* **YOUR TASK**
Restate, word for word, the run of lines that starts at the line containing "Task: Close the Wizyty tab with its X icon" and ends with the final line of the listing. Leave pictures out.

* **DATA SECTION**
□ □ □ □ □
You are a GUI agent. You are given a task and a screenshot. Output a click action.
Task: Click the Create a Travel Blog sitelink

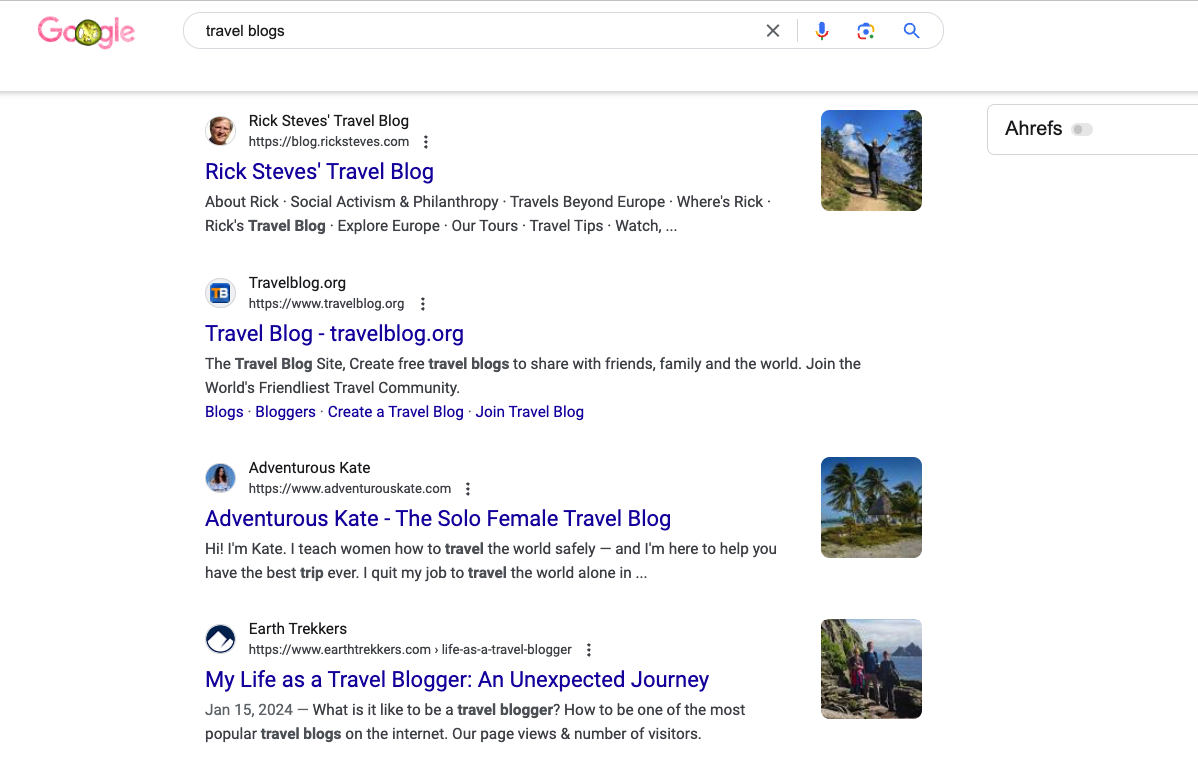[395, 411]
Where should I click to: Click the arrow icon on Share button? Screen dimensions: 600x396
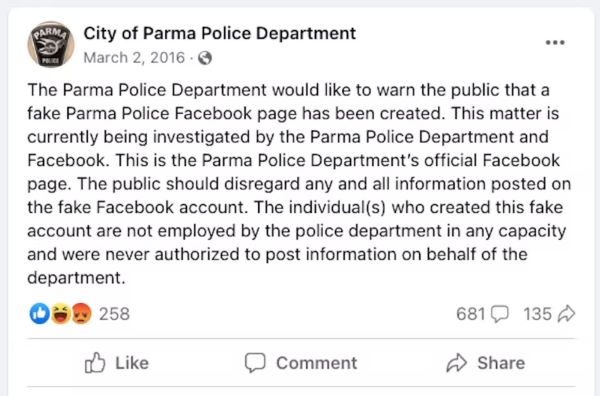tap(457, 363)
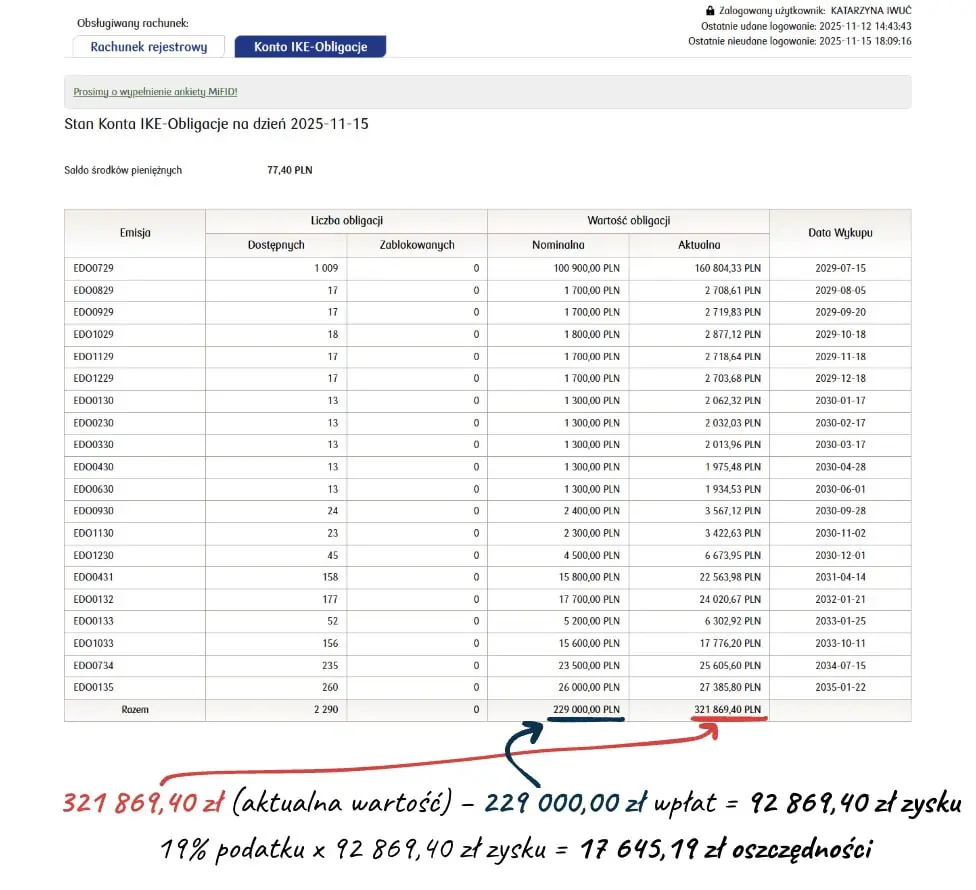The width and height of the screenshot is (976, 890).
Task: Click the user name KATARZYNA IWUĆ
Action: [871, 10]
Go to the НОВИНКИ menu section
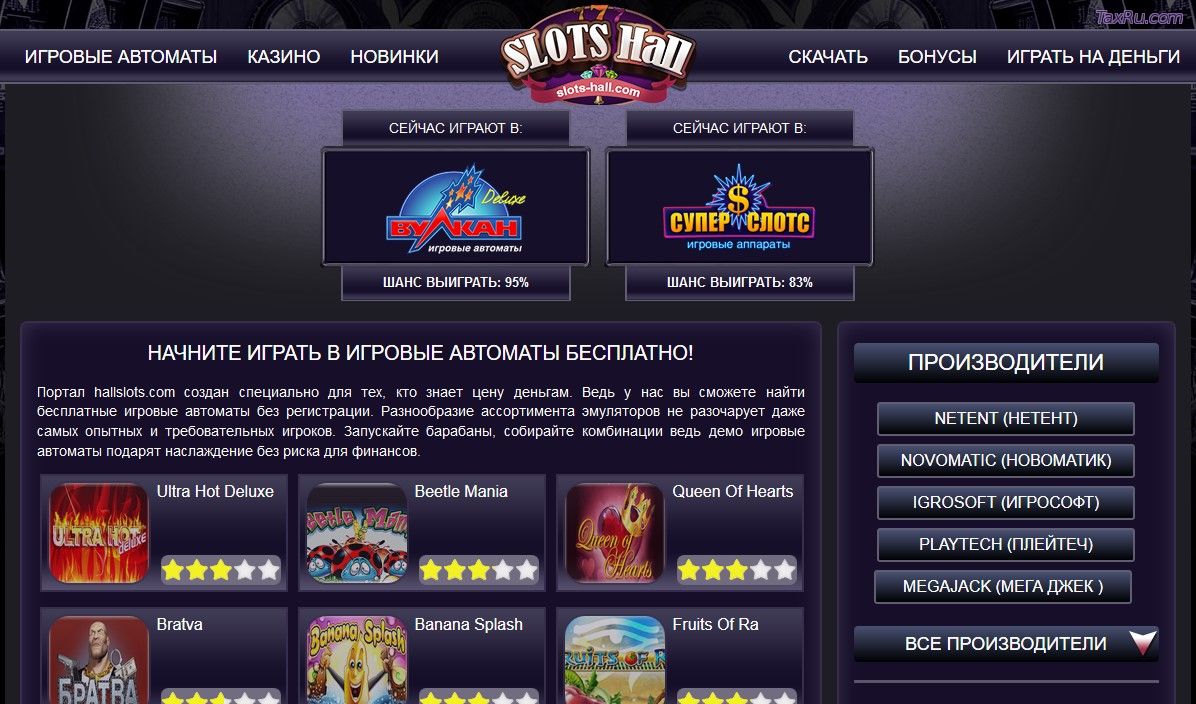Viewport: 1196px width, 704px height. (394, 56)
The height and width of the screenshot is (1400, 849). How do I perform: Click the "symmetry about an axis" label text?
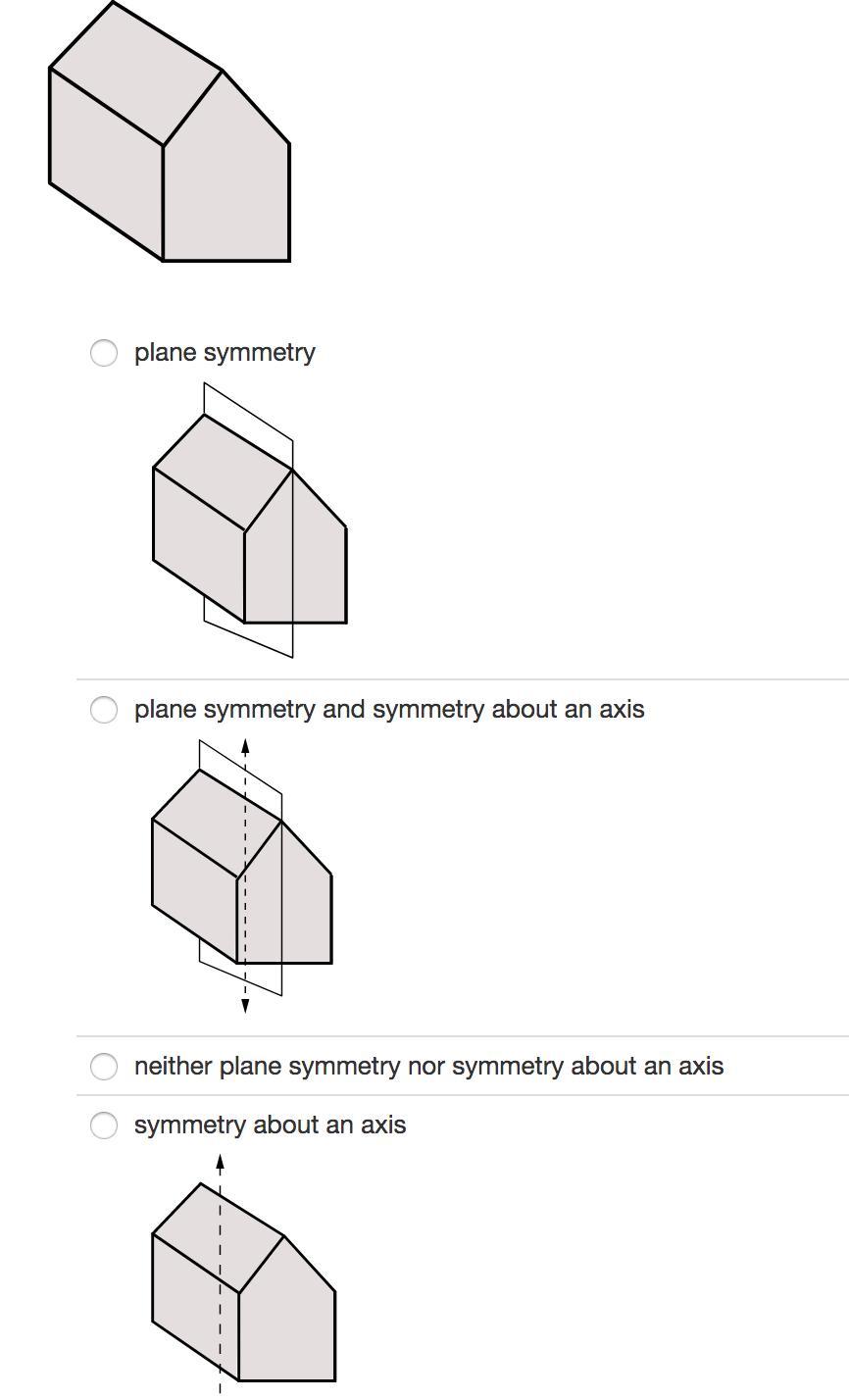(x=270, y=1125)
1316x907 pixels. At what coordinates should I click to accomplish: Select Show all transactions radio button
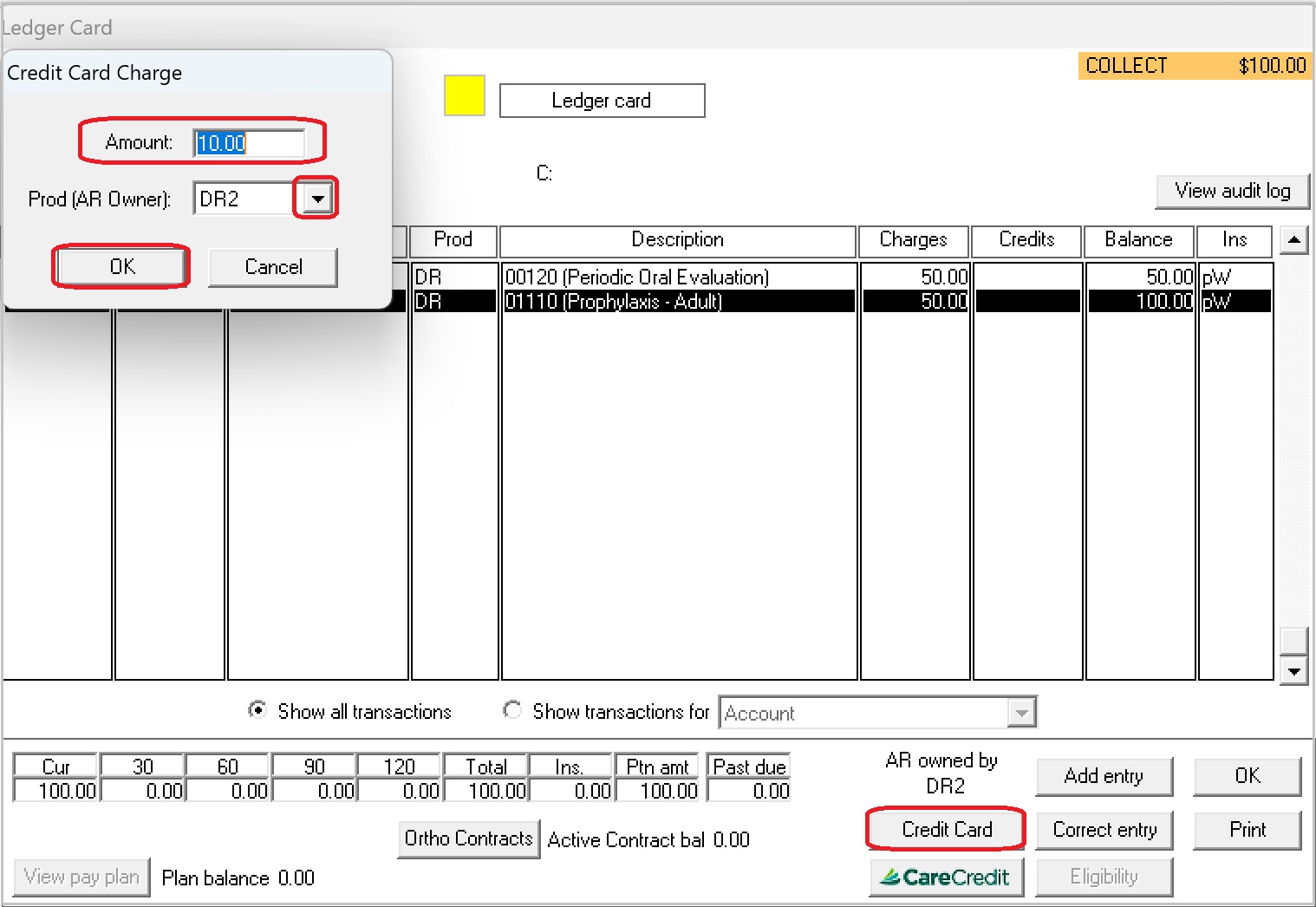(x=257, y=710)
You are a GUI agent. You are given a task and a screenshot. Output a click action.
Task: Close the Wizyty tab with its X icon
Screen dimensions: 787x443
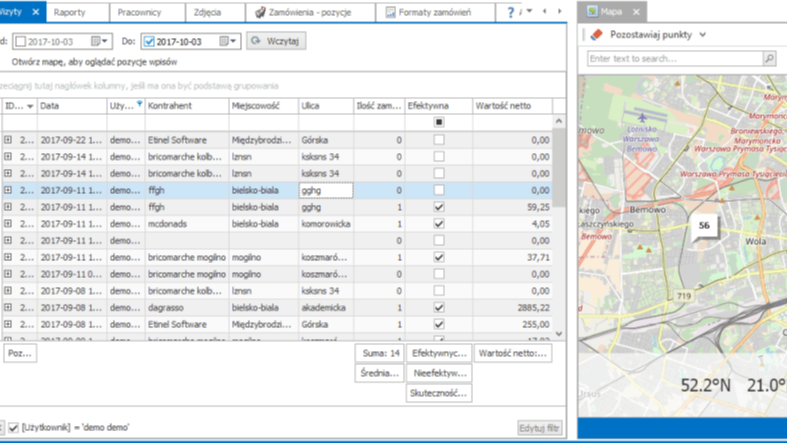(x=36, y=12)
□ □ □ □ □
* **REPLY**
Task: Close the Wizyty tab with its X icon
Screen dimensions: 787x443
(x=36, y=12)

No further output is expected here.